What you have to do = Rewrite the stretch from the line containing "Select the Type tab" through the end of the records, putting "Layout tab" in place of "Type tab" and keeping everything else the same. Leave the pictures out of your answer.

(Records for finding visible targets)
- - -

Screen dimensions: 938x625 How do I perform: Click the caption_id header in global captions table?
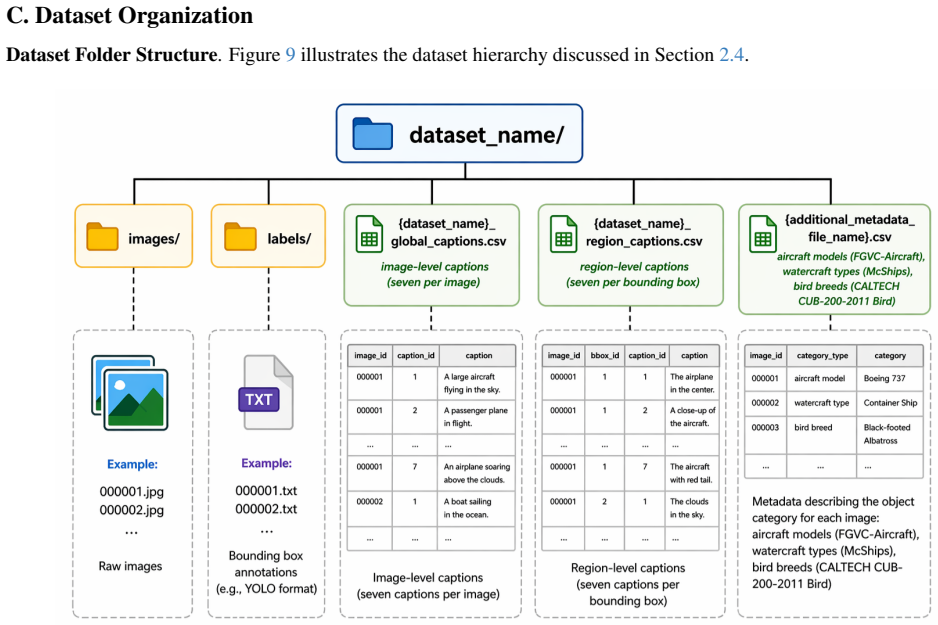(x=416, y=355)
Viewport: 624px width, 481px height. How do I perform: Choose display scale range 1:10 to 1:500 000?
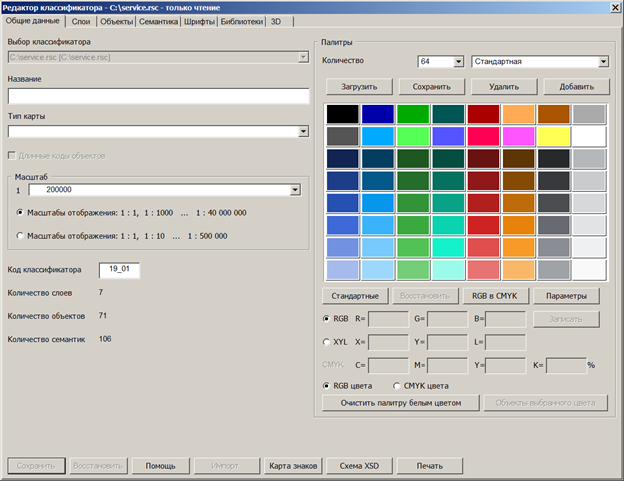point(22,236)
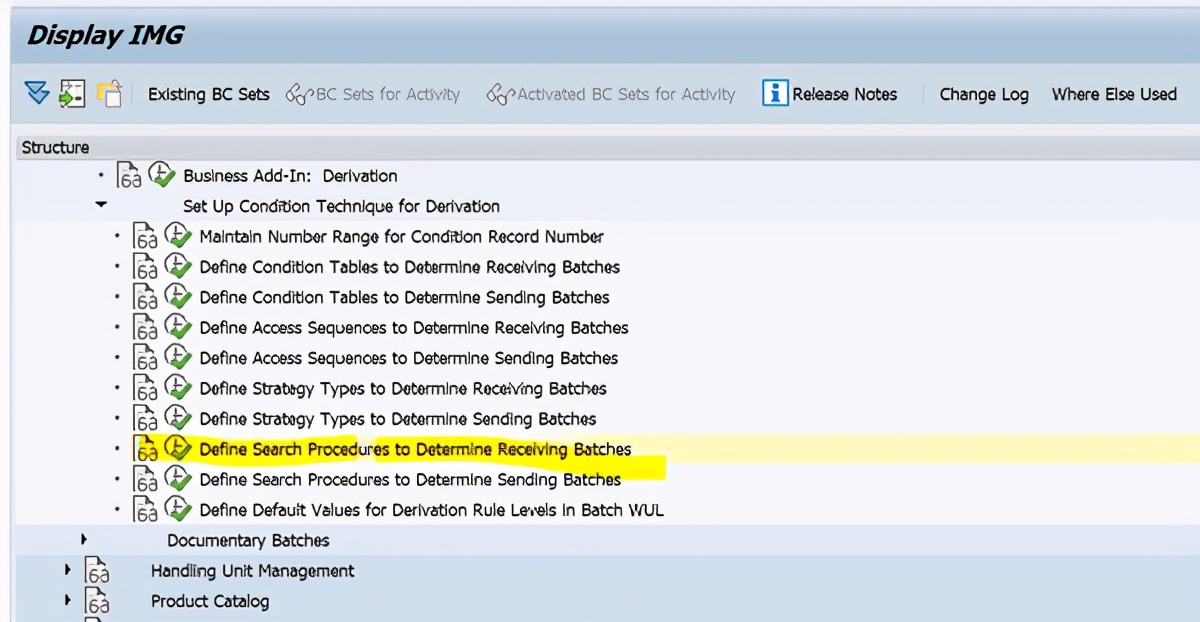Screen dimensions: 1200x622
Task: Click the Change Log menu item
Action: click(984, 93)
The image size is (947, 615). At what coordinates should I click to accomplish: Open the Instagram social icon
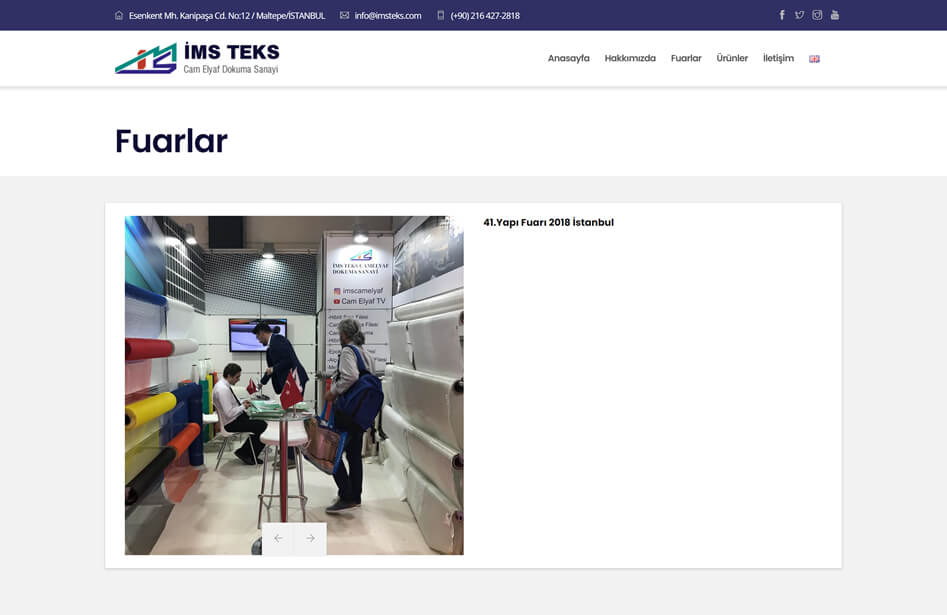[x=817, y=15]
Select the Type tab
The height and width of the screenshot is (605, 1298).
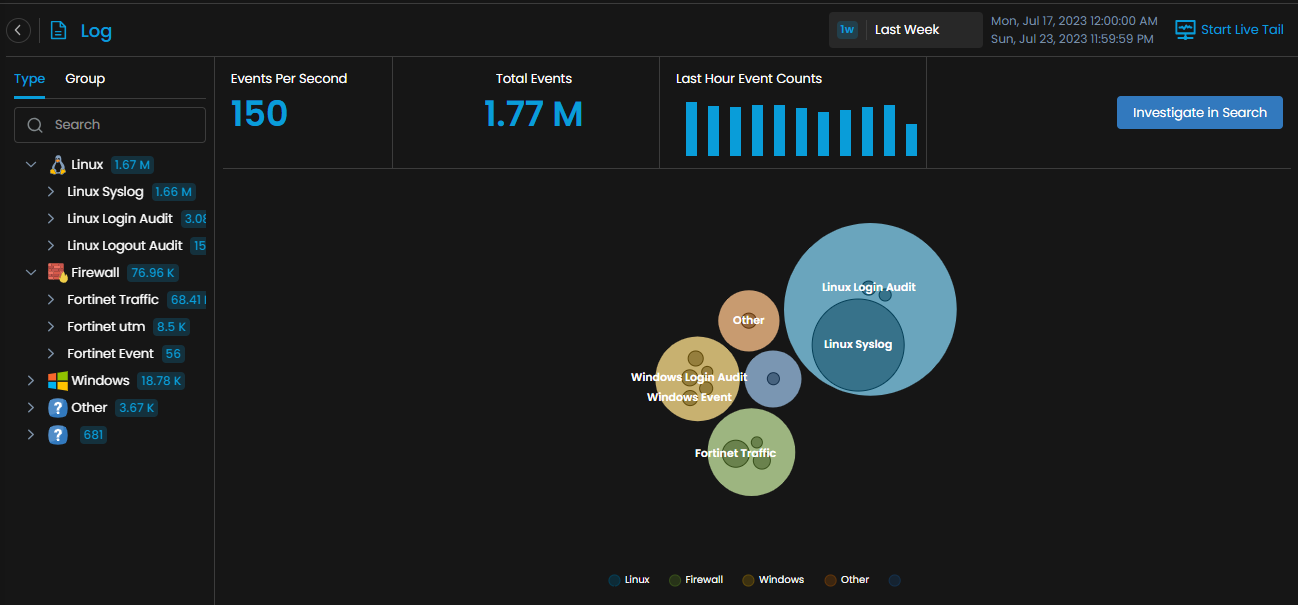[29, 79]
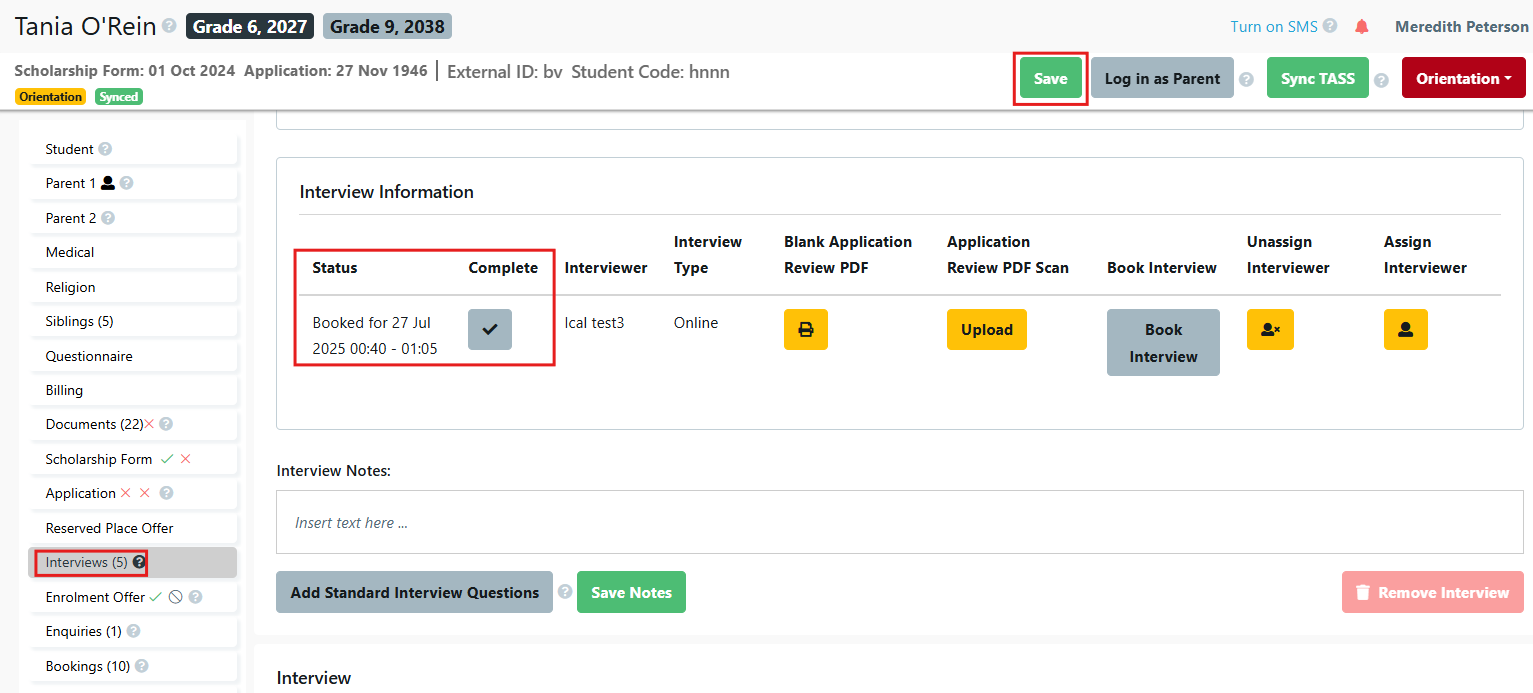Toggle the interview Complete checkmark
The width and height of the screenshot is (1533, 693).
click(490, 330)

- - -

Final result =
Select the Layout tab
The height and width of the screenshot is (605, 1298).
[29, 79]
Toggle the interview Complete checkmark
The width and height of the screenshot is (1533, 693).
click(490, 330)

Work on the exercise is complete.